Species of marine gastropod

Callostracon amabile is a species of sea snail, a marine gastropod mollusc in the family Acteonidae.

==Description==
The small, ovate shell is white. The whorls are flattened, the spire is subscalar, the apex is very blunt, the smallish aperture is pear-shaped and there is a very slight tooth on the columella.

Sculpture: Longitudinals: there are very faint hair-like lines of growth. Spirals: there are on the body whorl about 20, on the penultimate whorl about 8 rather strong and equal furrows stippled with roundish oval pits. They become more crowded and weaker toward the middle of the base. Just below the suture the
first furrow is minutely and slightly beaded, and it with the next one or two is strong and these are crowded. The flat surface which parts them is somewhat broader than the furrows.

The color of the shell is translucent and subglossy white.

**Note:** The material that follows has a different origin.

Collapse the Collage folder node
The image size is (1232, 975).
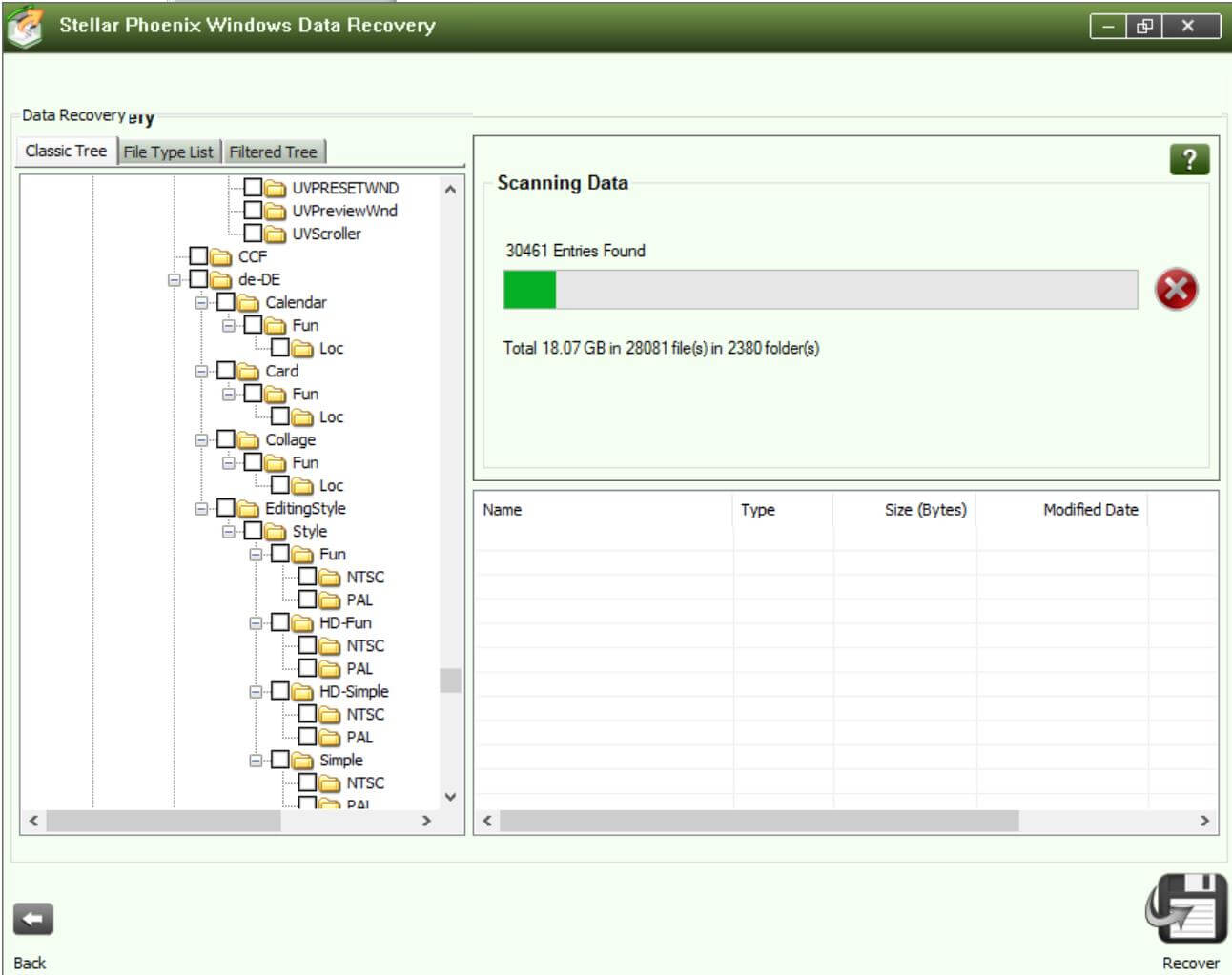click(201, 440)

The spire is conical, high and scarcely scalar. The apex is blunt and truncated. The extreme tip is a very little inverted. The shell contains five whorls, very slightly shouldered just below the suture. Round the top there is a very feeble constriction. Below this the whorl is conical, and in profile flat on the sides. The body whorl is a very little tumid with a produced base. The suture is very little oblique, strongish and well marked, but not channelled. The aperture is pear-shaped, pointed above, a little oblique in direction, patulous or very slightly guttered in front of the columellar point. The outer lip is straight and parallel to the axis, and a little contracted above, arched and patulous in front. The inner lip is slightly convex on the body, on which there is a thin but distinct glaze with a defined edge. There is a slight angulation at the junction of the body and the columella, near the top of which is a very faint tooth amounting to no more than a slight swelling. The columella itself is very slightly oblique, and is straight, narrow with a sharp edge behind which is a very slight and shallow furrow.

==Distribution==
This marine species occurs off Morocco, Portugal and Spain.